The timing drops soon after Mercedes’ plan to publish W17 renders on January 22 ahead of its own season launch, as team launch dates stack up across the grid. With most squads now penciled in, McLaren is the outlier still to mark its calendar.
Williams arrives at this moment with momentum and a hint of swagger. The team banked its best campaign in nearly a decade in 2025, finishing fifth in the Constructors’ Championship and grabbing podiums along the way courtesy of Carlos Sainz. That result backed up the mood music coming out of Grove over the past 12 months: incremental, no-drama gains behind the scenes translating into points on Sundays.
Team boss James Vowles hasn’t exactly been hiding his satisfaction — or his ambition. “Our two drivers have gelled together, they form a world-class line-up,” he said, reflecting on a year that outstripped even his internal targets. “If you asked me 12 months ago, what’s your best expectation, I wouldn’t have fifth on my bingo card or three podiums, including a sprint race.”
What makes that note more intriguing is Vowles’ insistence that 2026 has been the true north throughout. The FW47, he admitted, barely touched the wind tunnel in-season. “This car in this calendar year has only been a few weeks in the wind tunnel. That’s it,” he said. “It’s more been through improving simulation tools, communication, ways of working, setup, balance characteristics. That’s how we found improvement — which are all items that, for the most part, carry over into our future as well.”
In other words: Williams’ 2025 step wasn’t the result of a Hail Mary update. It was plumbing, process, polish. The sort of groundwork that becomes gold dust when the regulations flip.
Those 2026 rules loom large now, reshaping the balance between aero efficiency and power unit characteristics. Nobody’s about to give away secrets in January, but expect that camo FW48 to hide plenty: tighter packaging, some fresh thinking around bodywork surfaces, and no shortage of focus on drivability for the new spec. Williams’ decision to lean into fan engagement with the camo vote is a smart read of the room, too — a way to keep supporters involved while the engineers keep their cards close.

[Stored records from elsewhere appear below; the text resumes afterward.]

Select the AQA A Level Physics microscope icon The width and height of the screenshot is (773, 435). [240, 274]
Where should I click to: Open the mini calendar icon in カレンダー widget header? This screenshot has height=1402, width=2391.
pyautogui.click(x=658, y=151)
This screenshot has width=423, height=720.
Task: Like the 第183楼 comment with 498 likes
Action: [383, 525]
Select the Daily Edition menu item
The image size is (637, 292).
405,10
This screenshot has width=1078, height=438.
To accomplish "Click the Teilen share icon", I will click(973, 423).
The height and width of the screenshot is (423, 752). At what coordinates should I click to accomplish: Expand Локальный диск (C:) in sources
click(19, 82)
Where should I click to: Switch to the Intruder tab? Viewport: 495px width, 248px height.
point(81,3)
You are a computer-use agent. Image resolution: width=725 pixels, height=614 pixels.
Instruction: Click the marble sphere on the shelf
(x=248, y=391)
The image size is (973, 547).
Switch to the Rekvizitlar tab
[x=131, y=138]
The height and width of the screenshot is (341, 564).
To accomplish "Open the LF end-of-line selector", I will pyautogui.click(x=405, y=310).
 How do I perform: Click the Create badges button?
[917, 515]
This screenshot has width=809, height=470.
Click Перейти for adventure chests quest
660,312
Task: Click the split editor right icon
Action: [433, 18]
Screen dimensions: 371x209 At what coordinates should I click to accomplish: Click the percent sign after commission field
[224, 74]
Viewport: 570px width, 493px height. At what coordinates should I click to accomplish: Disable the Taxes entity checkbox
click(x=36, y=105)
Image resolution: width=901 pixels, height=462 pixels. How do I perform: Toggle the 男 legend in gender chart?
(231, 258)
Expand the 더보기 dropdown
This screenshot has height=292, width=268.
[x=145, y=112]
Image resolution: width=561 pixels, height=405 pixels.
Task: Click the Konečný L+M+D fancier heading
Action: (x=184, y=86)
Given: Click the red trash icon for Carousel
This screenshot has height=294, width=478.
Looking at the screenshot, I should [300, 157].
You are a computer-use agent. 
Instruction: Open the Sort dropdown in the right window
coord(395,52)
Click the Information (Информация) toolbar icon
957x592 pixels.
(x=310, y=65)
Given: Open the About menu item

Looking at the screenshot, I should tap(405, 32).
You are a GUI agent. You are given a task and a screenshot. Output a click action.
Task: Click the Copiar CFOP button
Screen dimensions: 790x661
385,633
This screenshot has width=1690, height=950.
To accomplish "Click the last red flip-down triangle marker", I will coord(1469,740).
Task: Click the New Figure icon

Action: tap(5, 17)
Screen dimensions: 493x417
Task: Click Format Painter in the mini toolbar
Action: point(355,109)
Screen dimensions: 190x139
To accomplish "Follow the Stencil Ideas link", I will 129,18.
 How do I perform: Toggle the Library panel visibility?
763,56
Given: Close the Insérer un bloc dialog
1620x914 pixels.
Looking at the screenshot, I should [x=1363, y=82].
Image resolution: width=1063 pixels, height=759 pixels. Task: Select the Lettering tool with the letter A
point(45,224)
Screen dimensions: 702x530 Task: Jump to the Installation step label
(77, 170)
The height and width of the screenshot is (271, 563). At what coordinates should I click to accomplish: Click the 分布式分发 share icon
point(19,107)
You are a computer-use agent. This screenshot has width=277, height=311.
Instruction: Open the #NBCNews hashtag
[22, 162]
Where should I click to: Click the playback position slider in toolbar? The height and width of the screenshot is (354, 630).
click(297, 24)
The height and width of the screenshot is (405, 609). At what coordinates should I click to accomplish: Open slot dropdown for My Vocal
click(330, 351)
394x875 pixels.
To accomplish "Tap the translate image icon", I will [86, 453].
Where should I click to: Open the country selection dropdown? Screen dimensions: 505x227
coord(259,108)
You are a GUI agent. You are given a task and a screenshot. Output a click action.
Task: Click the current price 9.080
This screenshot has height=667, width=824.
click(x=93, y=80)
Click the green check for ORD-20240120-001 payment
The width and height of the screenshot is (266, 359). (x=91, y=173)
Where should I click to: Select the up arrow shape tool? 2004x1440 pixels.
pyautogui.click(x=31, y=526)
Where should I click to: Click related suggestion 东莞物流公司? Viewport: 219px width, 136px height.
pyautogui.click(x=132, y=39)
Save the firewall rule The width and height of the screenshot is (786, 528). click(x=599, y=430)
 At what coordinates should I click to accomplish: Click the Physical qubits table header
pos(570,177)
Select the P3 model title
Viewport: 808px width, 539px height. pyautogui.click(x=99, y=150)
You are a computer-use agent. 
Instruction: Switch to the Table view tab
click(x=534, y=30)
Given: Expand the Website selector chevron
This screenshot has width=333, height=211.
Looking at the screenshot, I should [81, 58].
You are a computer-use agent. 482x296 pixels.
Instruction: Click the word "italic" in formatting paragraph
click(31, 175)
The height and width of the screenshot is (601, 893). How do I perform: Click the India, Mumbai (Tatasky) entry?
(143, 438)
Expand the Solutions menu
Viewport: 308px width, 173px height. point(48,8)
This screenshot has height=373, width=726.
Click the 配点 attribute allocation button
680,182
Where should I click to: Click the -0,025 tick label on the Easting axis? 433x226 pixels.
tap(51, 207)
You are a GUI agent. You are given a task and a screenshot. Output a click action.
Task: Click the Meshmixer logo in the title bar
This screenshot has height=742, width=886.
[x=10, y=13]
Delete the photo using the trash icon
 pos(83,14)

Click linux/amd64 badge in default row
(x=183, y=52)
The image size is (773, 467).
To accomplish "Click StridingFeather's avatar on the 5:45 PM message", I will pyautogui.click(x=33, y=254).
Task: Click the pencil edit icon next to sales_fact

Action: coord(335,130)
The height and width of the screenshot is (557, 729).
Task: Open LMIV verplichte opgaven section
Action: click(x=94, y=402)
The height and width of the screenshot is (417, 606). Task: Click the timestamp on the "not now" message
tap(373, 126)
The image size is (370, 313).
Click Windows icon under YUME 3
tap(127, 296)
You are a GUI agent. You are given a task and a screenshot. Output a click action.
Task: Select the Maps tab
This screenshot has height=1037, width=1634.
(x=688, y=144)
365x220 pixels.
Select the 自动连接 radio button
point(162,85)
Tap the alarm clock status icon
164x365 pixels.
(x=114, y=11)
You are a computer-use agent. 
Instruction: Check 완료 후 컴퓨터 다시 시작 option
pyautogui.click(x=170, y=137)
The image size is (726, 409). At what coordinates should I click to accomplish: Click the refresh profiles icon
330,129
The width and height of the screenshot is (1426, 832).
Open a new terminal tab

The branding update feels timely. The Forward W on the nose will hit a nostalgia nerve, but it also signals a team increasingly comfortable with its own identity again. You don’t bring back an icon unless you feel you’ve earned it.
As launch season kicks into gear, Williams’ reveal cadence is tidy: shake it down, keep the intrigue, then roll out the finished look at home. If 2025 was the season Williams remembered how to grind out results, 2026 is the one where we find out whether that foundation can carry the weight of a bigger leap.
Circle February 3. The camo won’t hide the intent.